Your task: Write out all the records below again with "Switch to" swapped for "Go to" and nothing else changed. Leave the pictures out.

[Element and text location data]
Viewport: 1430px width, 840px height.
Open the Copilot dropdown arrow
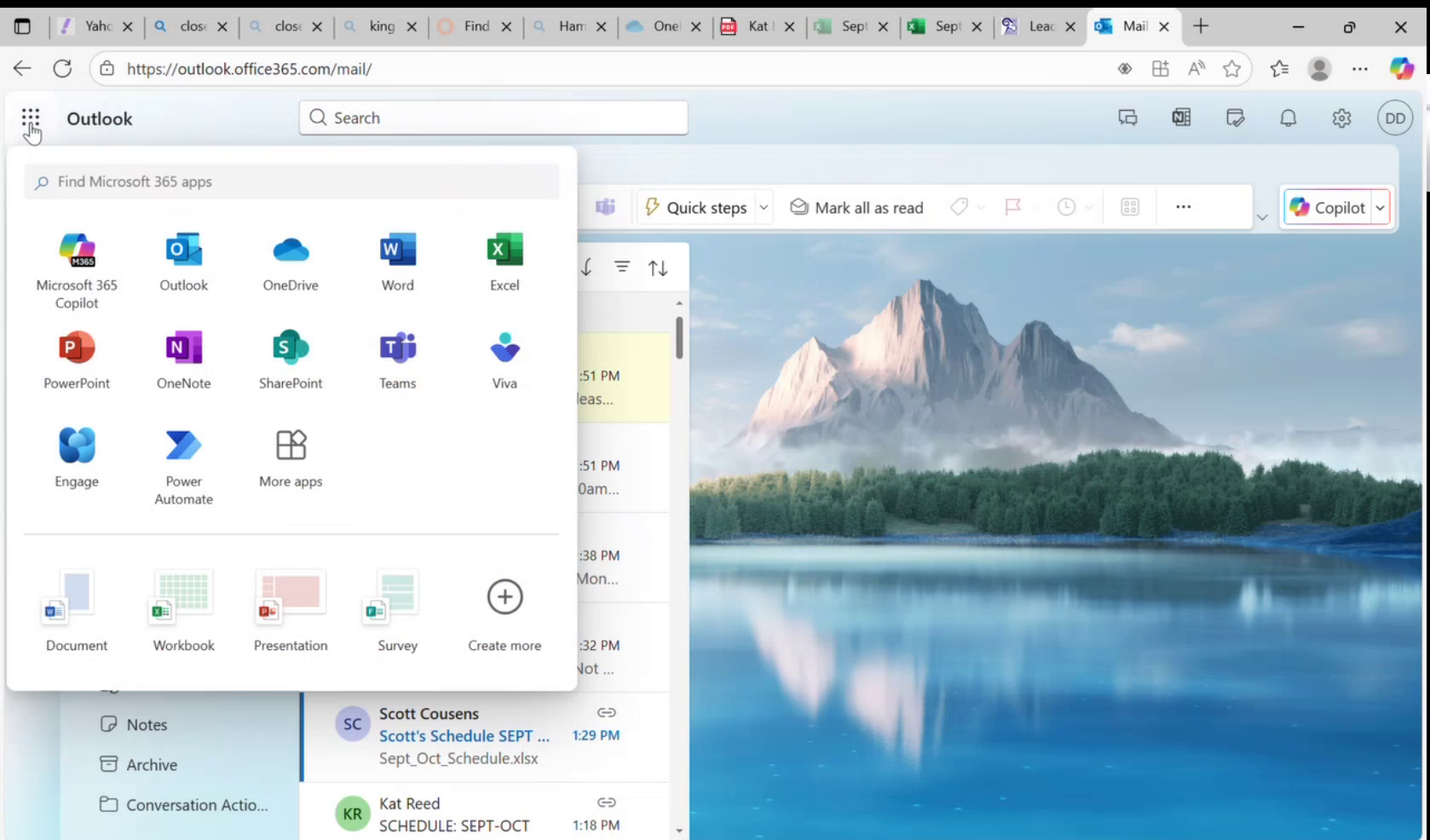(x=1380, y=206)
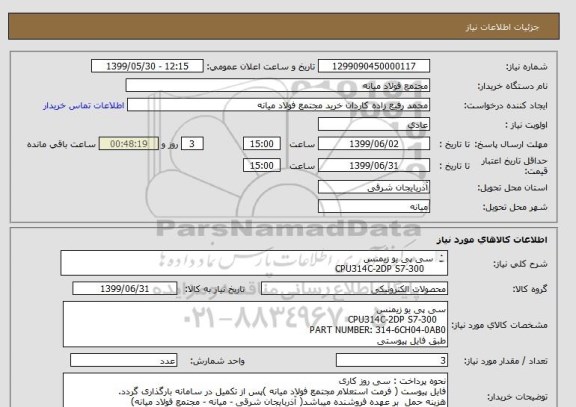Select the price validity hour 15:00 field
This screenshot has height=407, width=576.
pos(262,165)
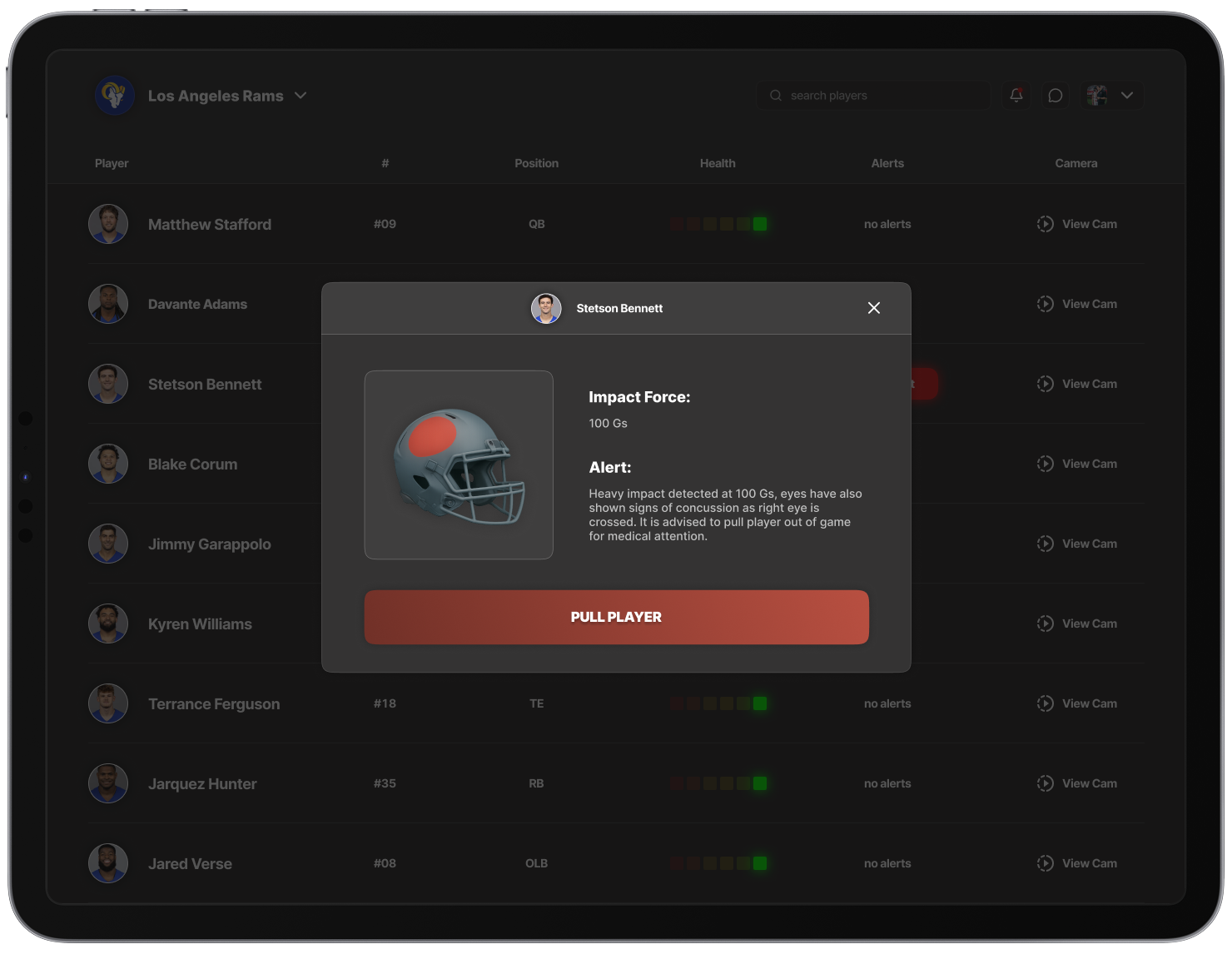Image resolution: width=1232 pixels, height=954 pixels.
Task: Open the chat messages icon
Action: (x=1055, y=96)
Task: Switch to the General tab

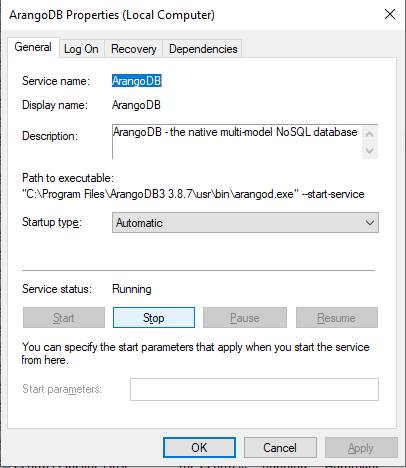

Result for this exercise:
Viewport: 1430px width, 840px height.
Open the Copilot dropdown arrow
(x=1380, y=206)
Select the price validity hour 15:00 field
This screenshot has height=407, width=576.
pos(262,165)
Image resolution: width=1232 pixels, height=954 pixels.
Task: Open the chat messages icon
Action: (x=1055, y=96)
Task: Go to the General tab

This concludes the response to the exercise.